PROPERTIES AND LAWS OF GASES provide us with an account of the relations between the state variables, pressure (p), temperature (T) and volume (V), of a given quantity of gas (mass m, number of particles N, molar amount n). The laws are simple relations found experimentally, but which refer to ‘ideal gases’. Gas molecules are considered point-like. Between them there must be no interaction of forces. They collide the one with the other, and with the walls enclosing the space, elastically.

Conceptually, VACUUMS consist in the total absence of matter. While this concept is probably mainly of philosophical significance (Horror Vacui), technically, VACUUMS consist in spaces in which pressures are lower than atmospheric. ABSOLUTE VACUUMS are considered the absence of matter in the space of a volume. However, absolute vacuums cannot be attained. Because gases cannot all be fully removed (hydrogen, oxygen, nitrogen, neon and argon are examples of permanent gases), it is better to define the vacuum as the best vacuum that can be generated in a space. Furthermore, one frequently hears it said that the vacuum is a physical entity, this entity then being opposed to the concept of pressure. Actually, pressure is the only entity used for measurement purposes, for values both higher and lower than atmospheric.
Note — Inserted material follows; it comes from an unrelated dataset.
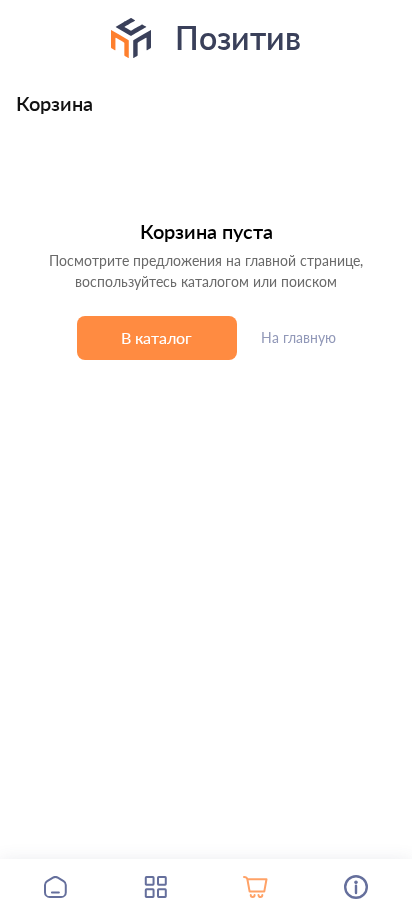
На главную (298, 338)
PRESSURE is defined as the result of a force exerted perpendicularly on a unit of surface area. Gases are made up of many constantly moving particles. When these particles collide with a surface, the collisions generate thrust, which is measurable as a force. Pressure is the sum of all the forces produced by the particles and exerted on the unit of surface area. Particles making up gases, when in a state of thermodynamic equilibrium, distribute uniformly in space, hence the composition of the gas is uniform at all points within the container.

The International System (SI) unit of measurement is the pascal [Pa], accounting for the pressure resulting from the force of a newton [N] exerted on a surface area of one square metre [m2]. The pascal is in any case rather a small unit, compared to the units we were once familiar with. It is thus generally given in multiples: hPa = 100Pa (1 mbar), kPa = 1,000Pa (0.1 bar), MPa = 1 million Pa (10 bar). While use of the bar and mbar is accepted, the Pa and its multiples are gradually replacing the many other units of measurement which were once widespread (mmHg, mmH2O, Torr, atm, psi). In the Table, we find all the recurring units of measurement of pressure with their corresponding conversion factors.




Atmospheric pressure is approx. 1 absolute bar (1013 mbar). A pressure gauge which indicates zero at atmospheric pressure, and which provides a negative signal in vacuum conditions, measures relative pressure as deviance from atmospheric pressure. Actually, there is no such thing as a negative pressure. In certain cases, a percentage value is used to indicate the value of a vacuum produced, with 100% as absolute vacuum. It is not sufficiently representative, and extension of the field of application renders this indication subjective. It is more correct to express value of pressure, or vacuum, by indicating its absolute value. Since zero-value pressure is in practice unattainable, the indication of the vacuum value shall be a decimal value with many zeroes following the point in accordance with how low the pressure value is, or in other words, how ‘high’ the vacuum value is. For practical purposes logarithmic expressions are used, rather than an endless string of zeroes before a significant number appears. To avoid subjective interpretations, the field of pressures lower than atmospheric, called vacuum, is subdivided with various level indications.